### Task:
Beginning at the line containing "Task: Tap the square modify button on sidebar", output every line to the end of the data below exactly as it appears.
##############################
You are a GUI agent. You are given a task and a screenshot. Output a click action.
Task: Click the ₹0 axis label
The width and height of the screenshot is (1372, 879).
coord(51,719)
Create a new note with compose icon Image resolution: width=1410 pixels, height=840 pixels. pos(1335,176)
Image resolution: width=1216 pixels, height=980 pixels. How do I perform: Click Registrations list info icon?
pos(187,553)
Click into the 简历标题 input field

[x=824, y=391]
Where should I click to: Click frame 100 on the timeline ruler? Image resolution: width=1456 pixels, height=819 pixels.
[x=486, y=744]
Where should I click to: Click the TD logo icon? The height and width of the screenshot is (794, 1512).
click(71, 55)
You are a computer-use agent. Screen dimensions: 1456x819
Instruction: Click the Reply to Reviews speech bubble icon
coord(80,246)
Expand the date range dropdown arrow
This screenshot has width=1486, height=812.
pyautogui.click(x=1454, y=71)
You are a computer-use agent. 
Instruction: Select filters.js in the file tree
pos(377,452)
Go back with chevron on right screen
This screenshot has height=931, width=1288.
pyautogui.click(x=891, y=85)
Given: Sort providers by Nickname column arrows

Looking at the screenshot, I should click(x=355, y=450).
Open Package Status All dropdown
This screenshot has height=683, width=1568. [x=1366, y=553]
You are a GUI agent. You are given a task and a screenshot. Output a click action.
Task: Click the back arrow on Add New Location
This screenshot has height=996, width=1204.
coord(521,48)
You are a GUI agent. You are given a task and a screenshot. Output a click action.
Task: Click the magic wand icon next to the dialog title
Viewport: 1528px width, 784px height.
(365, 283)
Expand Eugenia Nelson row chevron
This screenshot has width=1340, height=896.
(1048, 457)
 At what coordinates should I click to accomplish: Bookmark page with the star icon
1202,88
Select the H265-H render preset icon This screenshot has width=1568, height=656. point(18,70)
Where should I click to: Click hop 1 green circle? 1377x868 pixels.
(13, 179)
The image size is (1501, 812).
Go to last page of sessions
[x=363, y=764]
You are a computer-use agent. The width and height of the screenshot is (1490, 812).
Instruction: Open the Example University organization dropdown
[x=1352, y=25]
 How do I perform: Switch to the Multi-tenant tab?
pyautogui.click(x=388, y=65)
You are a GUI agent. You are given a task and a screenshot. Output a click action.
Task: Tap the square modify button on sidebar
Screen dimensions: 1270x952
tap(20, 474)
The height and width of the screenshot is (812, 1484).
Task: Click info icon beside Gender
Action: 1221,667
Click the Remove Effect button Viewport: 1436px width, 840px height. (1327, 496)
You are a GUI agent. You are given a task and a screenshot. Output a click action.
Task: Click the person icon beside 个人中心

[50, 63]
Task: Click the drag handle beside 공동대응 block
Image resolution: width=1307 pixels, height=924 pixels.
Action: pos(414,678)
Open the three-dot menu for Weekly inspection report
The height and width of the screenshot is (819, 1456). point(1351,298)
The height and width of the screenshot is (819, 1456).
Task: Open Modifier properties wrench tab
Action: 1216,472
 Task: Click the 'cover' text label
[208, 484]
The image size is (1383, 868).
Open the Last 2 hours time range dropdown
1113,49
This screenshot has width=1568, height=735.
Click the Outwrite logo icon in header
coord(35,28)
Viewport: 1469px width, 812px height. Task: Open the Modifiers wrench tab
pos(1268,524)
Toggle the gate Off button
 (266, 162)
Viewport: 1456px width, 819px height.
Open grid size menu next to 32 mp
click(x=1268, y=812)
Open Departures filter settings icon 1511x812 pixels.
##############################
### Written solution:
Task: Tap the square modify button on sidebar
Screen dimensions: 1270x952
tap(20, 474)
The height and width of the screenshot is (812, 1484).
Task: Click info icon beside Gender
Action: 1221,667
Click the Remove Effect button Viewport: 1436px width, 840px height. (1327, 496)
You are a GUI agent. You are given a task and a screenshot. Output a click action.
Task: Click the person icon beside 个人中心

[50, 63]
Task: Click the drag handle beside 공동대응 block
Image resolution: width=1307 pixels, height=924 pixels.
Action: pos(414,678)
Open the three-dot menu for Weekly inspection report
The height and width of the screenshot is (819, 1456). point(1351,298)
The height and width of the screenshot is (819, 1456).
Task: Open Modifier properties wrench tab
Action: 1216,472
 Task: Click the 'cover' text label
[208, 484]
The image size is (1383, 868).
Open the Last 2 hours time range dropdown
1113,49
This screenshot has width=1568, height=735.
Click the Outwrite logo icon in header
coord(35,28)
Viewport: 1469px width, 812px height. Task: Open the Modifiers wrench tab
pos(1268,524)
Toggle the gate Off button
 (266, 162)
Viewport: 1456px width, 819px height.
Open grid size menu next to 32 mp
click(x=1268, y=812)
Open Departures filter settings icon 1511x812 pixels.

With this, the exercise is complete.